During development and testing, Gerrits had Linzmeier determine the dairy’s average annual income over feed cost for the past seven years. This is the number he used as his benchmark for setting risk management targets; he won’t do any forward contracting unless the dairy at least hits its average margin.

He doesn’t feel pressure to always lock in feed and milk at the same time because he can set separate targets for feed and milk prices, act on them separately, and the software will blend the results into a new projected margin.

He says there was an instance earlier this year where locking in feed and milk together would have been a detriment to the dairy. Within a day, milk futures spiked higher but corn remained relatively high and steady.

He locked in the milk prices, but then a few days later when corn dipped lower, he locked in those prices. Without the software’s feed, milk price and margin targets and a text alert sent when those were met, he says he likely would have missed an opportunity like that in the past.

“If you’re not excited about managing finances, you’re probably not going to be excited about this software,” Gerrits says. “But that person who is excited by it better exist on your operation, given the volatility there is in the markets these days.”

Gerrits says his goal isn’t to beat the market but rather to just better control his finances.
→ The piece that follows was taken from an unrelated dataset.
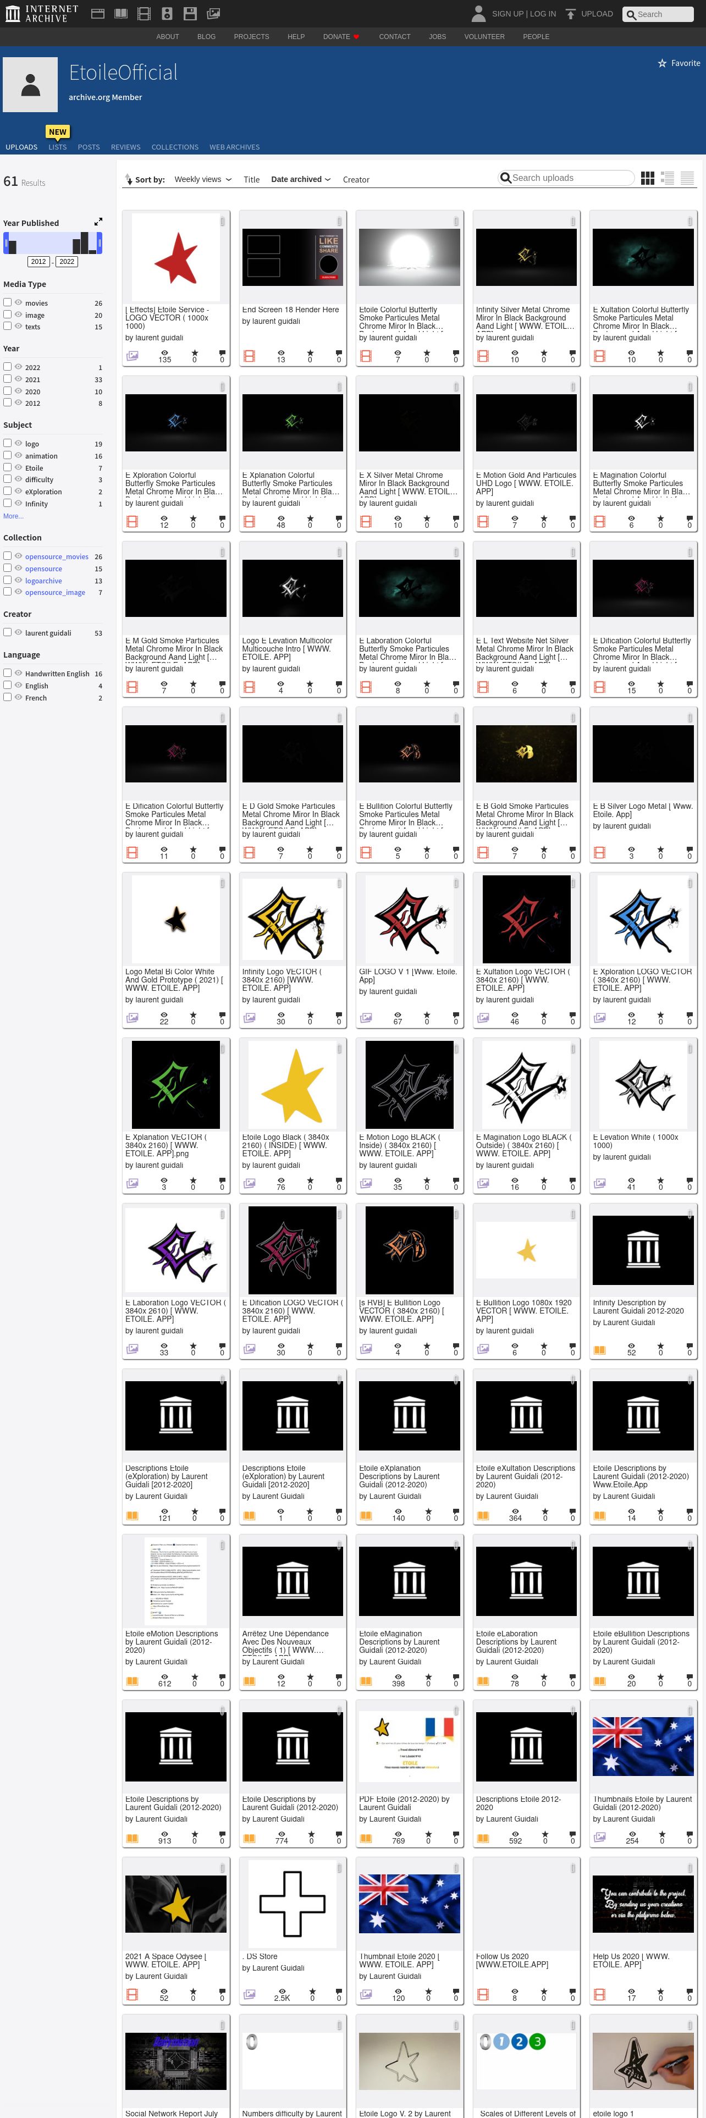Viewport: 706px width, 2118px height.
Task: Open the images icon in top bar
Action: [213, 14]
“Hopefully, 2009 is still fresh on everyone’s mind. There will be another 2009 someday.” PD

Email Linzmeier or call him at (920) 264-9139 for more information.

Walt Cooley
  1. Do you feel risk management is important for your dairy?
  2. Do you know all of the feed sources you will use in a given year?
  3. Would you like to better predict how much of a feed source you will need and when you may need to order more?
  4. Do you have a hard time translating changes in futures prices into actual impacts on your dairy’s feed costs?
  5. Do you want to know your income over feed cost or milk margin at any given moment?
  6. Do you want to know your bottom- line projected profitability at any given moment?
  7. Do you hesitate to implement risk management strategies because you don’t feel you have enough information about how they will impact your bottom -line?
  8. Would you like to be notified immediately when the market presents a good margin opportunity for your dairy?

If you answered yes to five or more of these questions, this technology may be one for you to consider.